- **EXERCISE DIRECTIONS**
Each of the lines below must be written out exactly as shown.

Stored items
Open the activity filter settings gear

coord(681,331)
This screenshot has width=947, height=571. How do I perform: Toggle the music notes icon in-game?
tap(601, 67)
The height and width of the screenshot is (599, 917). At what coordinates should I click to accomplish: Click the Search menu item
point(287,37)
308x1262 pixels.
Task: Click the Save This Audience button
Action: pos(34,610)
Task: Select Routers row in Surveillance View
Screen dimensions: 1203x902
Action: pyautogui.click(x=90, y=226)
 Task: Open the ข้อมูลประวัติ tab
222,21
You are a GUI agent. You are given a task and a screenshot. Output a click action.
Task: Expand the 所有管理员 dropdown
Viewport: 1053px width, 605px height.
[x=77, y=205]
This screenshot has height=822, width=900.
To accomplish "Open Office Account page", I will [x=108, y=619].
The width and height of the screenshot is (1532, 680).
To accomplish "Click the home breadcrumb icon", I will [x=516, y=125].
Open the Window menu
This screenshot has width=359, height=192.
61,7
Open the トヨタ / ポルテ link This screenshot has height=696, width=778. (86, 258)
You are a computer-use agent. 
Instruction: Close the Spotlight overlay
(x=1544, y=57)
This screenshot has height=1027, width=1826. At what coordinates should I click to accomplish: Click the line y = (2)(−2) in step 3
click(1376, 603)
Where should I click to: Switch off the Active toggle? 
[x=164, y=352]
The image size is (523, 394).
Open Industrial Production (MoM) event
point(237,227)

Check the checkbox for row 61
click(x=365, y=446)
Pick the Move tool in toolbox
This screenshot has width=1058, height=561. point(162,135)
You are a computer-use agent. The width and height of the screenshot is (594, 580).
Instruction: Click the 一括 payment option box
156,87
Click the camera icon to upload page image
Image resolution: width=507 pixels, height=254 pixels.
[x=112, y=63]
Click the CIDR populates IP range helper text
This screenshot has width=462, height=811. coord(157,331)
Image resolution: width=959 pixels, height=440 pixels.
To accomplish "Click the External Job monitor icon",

- **TASK RESULT**
Open the activity filter settings gear

coord(681,331)
This screenshot has width=947, height=571. How do I perform: Toggle the music notes icon in-game?
tap(601, 67)
The height and width of the screenshot is (599, 917). At what coordinates should I click to accomplish: Click the Search menu item
point(287,37)
308x1262 pixels.
Task: Click the Save This Audience button
Action: pos(34,610)
Task: Select Routers row in Surveillance View
Screen dimensions: 1203x902
Action: pyautogui.click(x=90, y=226)
 Task: Open the ข้อมูลประวัติ tab
222,21
You are a GUI agent. You are given a task and a screenshot. Output a click action.
Task: Expand the 所有管理员 dropdown
Viewport: 1053px width, 605px height.
[x=77, y=205]
This screenshot has height=822, width=900.
To accomplish "Open Office Account page", I will [x=108, y=619].
The width and height of the screenshot is (1532, 680).
To accomplish "Click the home breadcrumb icon", I will [x=516, y=125].
Open the Window menu
This screenshot has width=359, height=192.
61,7
Open the トヨタ / ポルテ link This screenshot has height=696, width=778. (86, 258)
You are a computer-use agent. 
Instruction: Close the Spotlight overlay
(x=1544, y=57)
This screenshot has height=1027, width=1826. At what coordinates should I click to accomplish: Click the line y = (2)(−2) in step 3
click(1376, 603)
Where should I click to: Switch off the Active toggle? 
[x=164, y=352]
The image size is (523, 394).
Open Industrial Production (MoM) event
point(237,227)

Check the checkbox for row 61
click(x=365, y=446)
Pick the Move tool in toolbox
This screenshot has width=1058, height=561. point(162,135)
You are a computer-use agent. The width and height of the screenshot is (594, 580).
Instruction: Click the 一括 payment option box
156,87
Click the camera icon to upload page image
Image resolution: width=507 pixels, height=254 pixels.
[x=112, y=63]
Click the CIDR populates IP range helper text
This screenshot has width=462, height=811. coord(157,331)
Image resolution: width=959 pixels, height=440 pixels.
To accomplish "Click the External Job monitor icon",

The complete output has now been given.